:: Available records ::

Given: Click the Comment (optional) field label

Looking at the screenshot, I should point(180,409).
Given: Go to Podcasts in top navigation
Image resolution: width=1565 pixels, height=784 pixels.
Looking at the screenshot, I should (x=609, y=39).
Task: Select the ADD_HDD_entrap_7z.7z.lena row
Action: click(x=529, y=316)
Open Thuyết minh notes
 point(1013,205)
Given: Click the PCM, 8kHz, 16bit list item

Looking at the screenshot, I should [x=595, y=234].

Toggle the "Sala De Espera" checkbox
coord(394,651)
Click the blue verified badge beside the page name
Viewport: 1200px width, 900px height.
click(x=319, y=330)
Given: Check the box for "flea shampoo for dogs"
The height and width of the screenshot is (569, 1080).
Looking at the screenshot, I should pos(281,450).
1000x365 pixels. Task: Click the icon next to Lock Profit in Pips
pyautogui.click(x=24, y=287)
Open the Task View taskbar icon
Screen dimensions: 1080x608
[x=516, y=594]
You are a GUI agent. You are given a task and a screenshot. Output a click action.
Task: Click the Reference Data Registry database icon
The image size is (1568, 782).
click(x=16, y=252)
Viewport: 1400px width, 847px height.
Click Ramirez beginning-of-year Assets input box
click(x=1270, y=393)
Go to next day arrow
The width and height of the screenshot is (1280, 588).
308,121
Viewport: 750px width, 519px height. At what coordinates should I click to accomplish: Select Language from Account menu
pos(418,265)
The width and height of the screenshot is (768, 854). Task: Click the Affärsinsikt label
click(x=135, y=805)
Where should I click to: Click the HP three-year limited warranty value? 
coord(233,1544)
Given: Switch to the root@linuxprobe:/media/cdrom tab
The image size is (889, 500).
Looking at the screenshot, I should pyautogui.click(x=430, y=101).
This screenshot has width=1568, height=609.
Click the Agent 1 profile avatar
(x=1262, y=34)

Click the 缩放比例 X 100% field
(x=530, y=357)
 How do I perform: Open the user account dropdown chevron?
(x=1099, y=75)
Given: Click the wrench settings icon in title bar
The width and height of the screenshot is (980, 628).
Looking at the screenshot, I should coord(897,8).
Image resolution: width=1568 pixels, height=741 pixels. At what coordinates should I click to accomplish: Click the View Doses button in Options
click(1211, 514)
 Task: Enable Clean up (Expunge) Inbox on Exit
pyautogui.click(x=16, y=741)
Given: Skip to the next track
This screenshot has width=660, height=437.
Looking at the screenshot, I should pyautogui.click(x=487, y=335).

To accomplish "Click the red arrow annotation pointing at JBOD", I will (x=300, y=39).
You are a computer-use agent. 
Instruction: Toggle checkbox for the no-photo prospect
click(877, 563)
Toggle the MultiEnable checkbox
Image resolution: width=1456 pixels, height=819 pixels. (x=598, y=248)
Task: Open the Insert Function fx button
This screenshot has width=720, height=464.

:::

**Your task**
Copy out every line from the start of the rows down to the line containing "Action: click(x=529, y=316)", keeping each one unchanged.

**Written solution**
Given: Click the Comment (optional) field label

Looking at the screenshot, I should point(180,409).
Given: Go to Podcasts in top navigation
Image resolution: width=1565 pixels, height=784 pixels.
Looking at the screenshot, I should (x=609, y=39).
Task: Select the ADD_HDD_entrap_7z.7z.lena row
Action: click(x=529, y=316)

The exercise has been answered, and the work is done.